Christmas passed pleasantly, though on a smaller scale than Matilda was used to. Epiphany brought weather so cold that the rivers froze and put all travel out of the question.
Somewhat against her will she was persuaded to attend the Festival of St. Wendreda at Ugg Mere. “To watch a lot of peasants skate?” she asked. Although St. Wendreda was not a saint with whom Matilda was personally acquainted she knew she was powerful in this area and celebrated in a peculiarly local way. Her bones had converted Canute to Christianity and were a cure for ague. Pampi had made Edmund a pair of ox-bone skates which the boy wanted to use in the races. Even Father Alors thought they ought to honour the saint and attend. But it was Adeliza, with uncharacteristic cunning, who clinched the matter. “The Abbot of Ramsey is bound to be there.”

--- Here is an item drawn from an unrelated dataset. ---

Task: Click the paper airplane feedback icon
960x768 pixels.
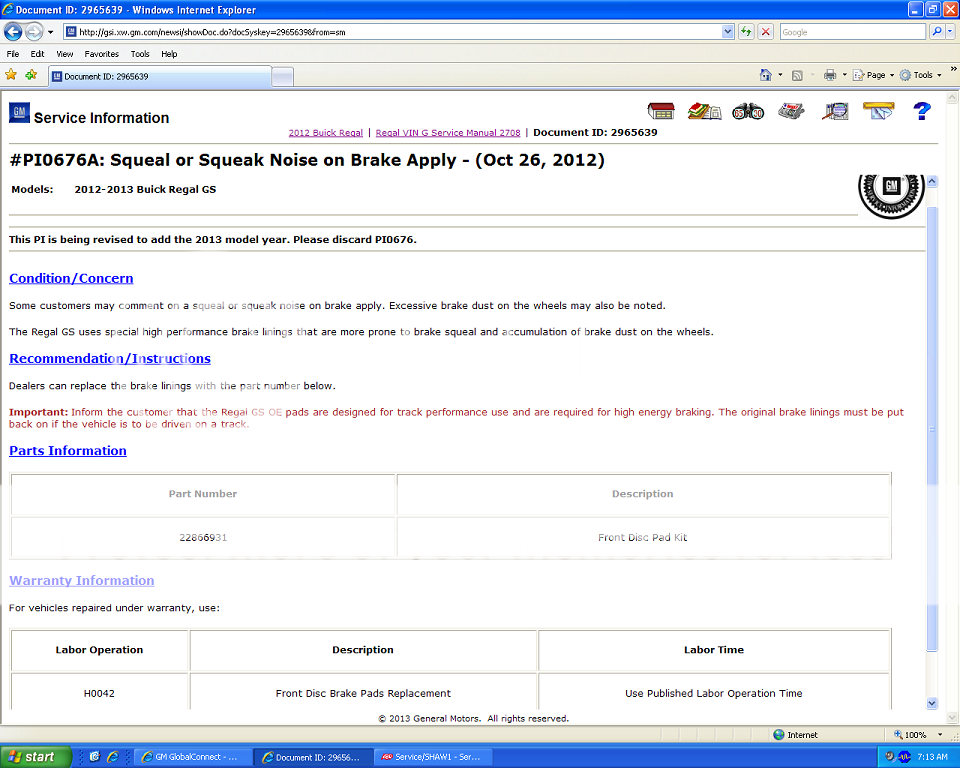Action: tap(878, 110)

The darkness was so cold it was metallic and crackled. As they turned into the Nene a sheen came over the ice and one of the men drawing Matilda’s sledge began to whistle. At the rear the Wealas started to sing. Ducks, hoping the water had become fluid, landed, skidded, and took off again.
The sun came up behind them and for a while the world turned delicious, the river acquiring the hue of crystallised pear; the bare trees were angelica and the sky was hung with plum and strips of apple peel.
Her nose freezing over the top of her furs, Matilda looked with disfavour at her English stumping along ahead of her. They did not seem to possess festal costume as Norman peasants did; they merely put on something marginally cleaner than usual. She had seen prettier hounds on a winter’s day. She shouted, “Go faster,” in English (of necessity she was picking up their barbarous tongue) but they muttered reassuringly and kept their pace. Edmund, sitting between her and Fen, said: “We can’t tire out the skaters before the races, mother.”
Matilda expelled a breath which steamed exasperation, but said nothing more.
Though half the size of Whittlesey, Ugg Mere was enormous and across on its north shore the fishing hamlets showed up in untidy prickles of masts and trees. The south had no shore to speak of, just acres of marsh which disintegrated into the water of the mere a
nd popped up here and there in tiny islands. Usually it was bleak, its edges trampled by cattle coming to drink. Today each island had a bonfire burning in its centre round which stood a ring of people and around them, on the frozen water, swirled skaters warming up. Matilda was amazed at the numbers. The Fen population averaged two or three people each square mile, but today it was here. Hermits had left their bridges, monks and nuns had emerged from their communities to cheer on their fancied skaters, pedlars, ale-wives, mead-makers had come to sell their goods, villages had turned out en masse. The air steamed with the smell of roasting chestnuts and with the oxen and sheep turning on their spits dropping their fat into glowing charcoal. It was all very bucolic. Matilda could see no sign of Abbot Walter. “This,” she said to Adeliza, “will be a bore.”
Three hours later the two of them, with Edmund holding their crossed hands, were skimming over ice screaming with joy, drunk on mead and exhilaration. Edmund had won the boys’ race. A shape she had been avoiding for weeks splintered the ice as it stamped towards her.
“Request a war council, commander,” boomed Stunta.
Matilda waved her free hand at him and zoomed off. “Later.”
The race courses were winding and complex; it was difficult for the uninitiated to appreciate who was winning what, but it was apparent that the majority of winners were Ramsey men. Her son was upset about it. She felt vaguely that her Dungesey men could have done better.
She caught a glimpse of Pampi in a group of men and heard him say: “It may be scientific, abbot, but we say it’s wholly cheating.” Matilda’s toes turned inwards and she stopped. A familiar voice came out of the group: “Well, I did wonder, but there’s nothing in the rules…” The peasants dispersed but the abbot, holding some skates in his hand, went on with his explanation to Matilda. “…antler horn is a harder substance than ox shin and makes a sharper edge.”